1. A process for flame-retardant treating fibers comprising the steps of:
(1) contacting a fiber selected from the group consisting of aramid fibers, polybenzimidazole fibers and blends thereof with a solution of an organic swelling agent adapted to swell said fiber and selected from the group consisting of N-methylpyrrolidone, dimethylsulfoxide, and dimethylacetamide and a solvent-compatible, thermally stable cyclic phosphonate ester flame retardant dissolved in said solution; and
(2) heating the fiber treated in step (1) to fix said flame retardant to said fiber.
2. The process of claim 1, in which the fiber contacting solution is a mixture of said organic swelling agent, cyclic phosphonate ester flame retardant and water in a weight ratio of from about 99:1:0 to about 60:20:20.
3. The process of claim 2, in which the solution contains a mixture of dimethylsulfoxide, cyclic phosphonate ester flame retardant and water in a weight ratio of about 99:1:0 to about 60:20:20.
4. The process of claim 3, in which said solution contains a mixture of dimethylsulfoxide, cyclic phosphonate flame retardant and water in a weight ratio of about 80:10:10.
5. The process of claim 1 in which the fiber consists essentially of the aramid poly(m-phenyleneisophthalamide).
6. The process of claim 1 in which the fiber consists essentially of polybenzimidazole.
7. The process of claim 1 in which the fiber consists essentially of a blend of poly(m-phenyleneisophthalamide) and polybenzimidazole.
8. The process of claim 7 in which the weight ratio of poly(m-phenylenisophthalamide) to polybenzimidazole in the blend is about 80:20.
9. A process for flame retardant treating a fiber comprising the sequential steps of:
(a) contacting a swellable fiber selected from poly(m-phenyleneisophthalamide), a blend of poly(m-phenyleneisophthalamide) and polybenzimidazole with a solution containing (1) an organic polar solvent swelling agent selected from the group consisting of dimethylsulfoxide, N-methylpyrrolidone and dimethylacetamide, together (2) from 0.01 to 20% by weight of a solvent-compatible, thermally stable cyclic phosphonate ester flame retardant, and, optionally, (3) a compatible inert diluent to dilute the swelling agent and protect the fiber from degradation, and provided that
the swelling agent is adapted to swell the fiber and allow the flame retardant to enter into and become fixed in the fiber,
the swelling agent, flame retardant and inert diluent are present in proportions such that the mechanical strength of the treated fiber is at least 80% of the strength of the untreated fiber, and
the fiber is contacted with flame retardant-containing solution, and
(b) heating the fiber to fix the flame retardant in the fiber.
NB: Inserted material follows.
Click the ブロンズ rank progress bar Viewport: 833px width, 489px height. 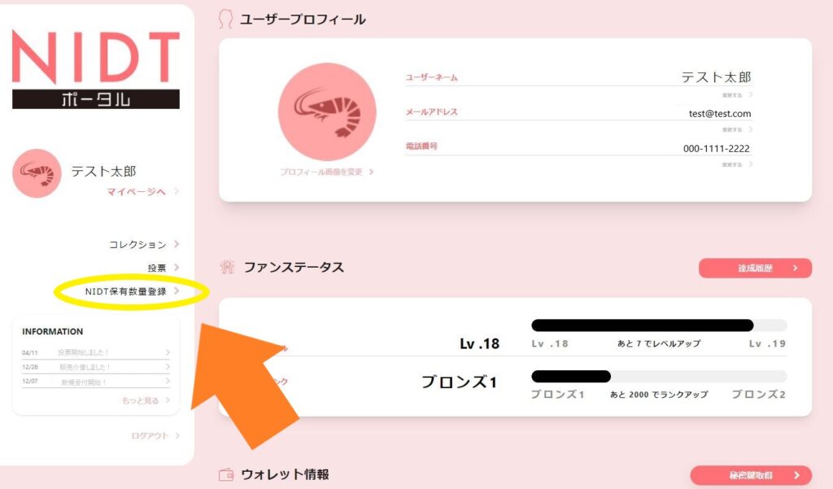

10. The process of claim 9 in which when present the diluent (3) is selected from the group consisting of water, xylene, ethylene glycol, lower alcohols, and 4-butyrolactone.
11. The process of claim 9 in which the fiber consists essentially of the aramid poly(m-phenyleneisophthalamide).
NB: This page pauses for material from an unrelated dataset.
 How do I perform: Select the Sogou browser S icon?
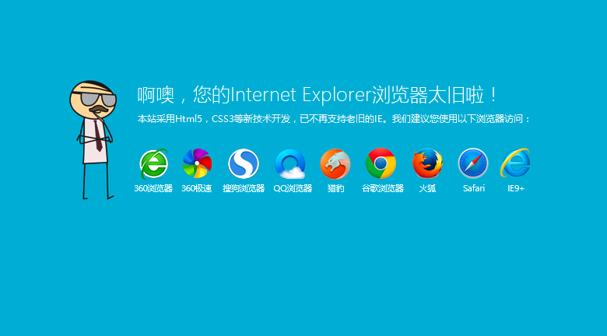click(x=244, y=164)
12. The process of claim 9 in which the fiber consists of essentially of polybenzimidazole.
13. The process of claim 9 in which the fiber consists essentially of a blend of poly(m-phenyleneisophthalamide) and polybenzimidazole.
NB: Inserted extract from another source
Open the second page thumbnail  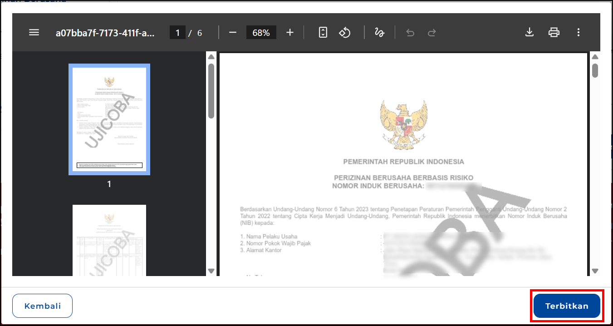pyautogui.click(x=109, y=241)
14. The process of claim 9 in which the weight ratio of poly(m-phenyleneisophthalamide) to polybenzimidazole in the blend is about 80:20.
15. A woven or knit fabric having a Limiting Oxygen Index (ASTM D-2863-77) of greater than 0.30 in which the fibers are flame-retardant treated by the process of claim 11.
16. A process for simultaneously dyeing and flame-retardant treating a fiber selected from the group consisting of polybenzimidazole, and blends of high tenacity poly(m-phenyleneisophthalamide) with polybenzimidazole, said process comprising the steps of:
(1) contacting said fiber with a solution of an organic swelling agent adapted to swell said fiber and selected from the group consisting of N-methylpyrrolidone, dimethylsulfoxide, and dimethylacetamide, a solvent-compatible dyestuff and from about 0.01 to about 20% by weight of a solvent-compatible, thermally stable cyclic phosphonate ester flame retardant dissolved in said solution; and
(2) heating said fiber treated in step (1) to fix said dyestuff and flame retardant to said fiber.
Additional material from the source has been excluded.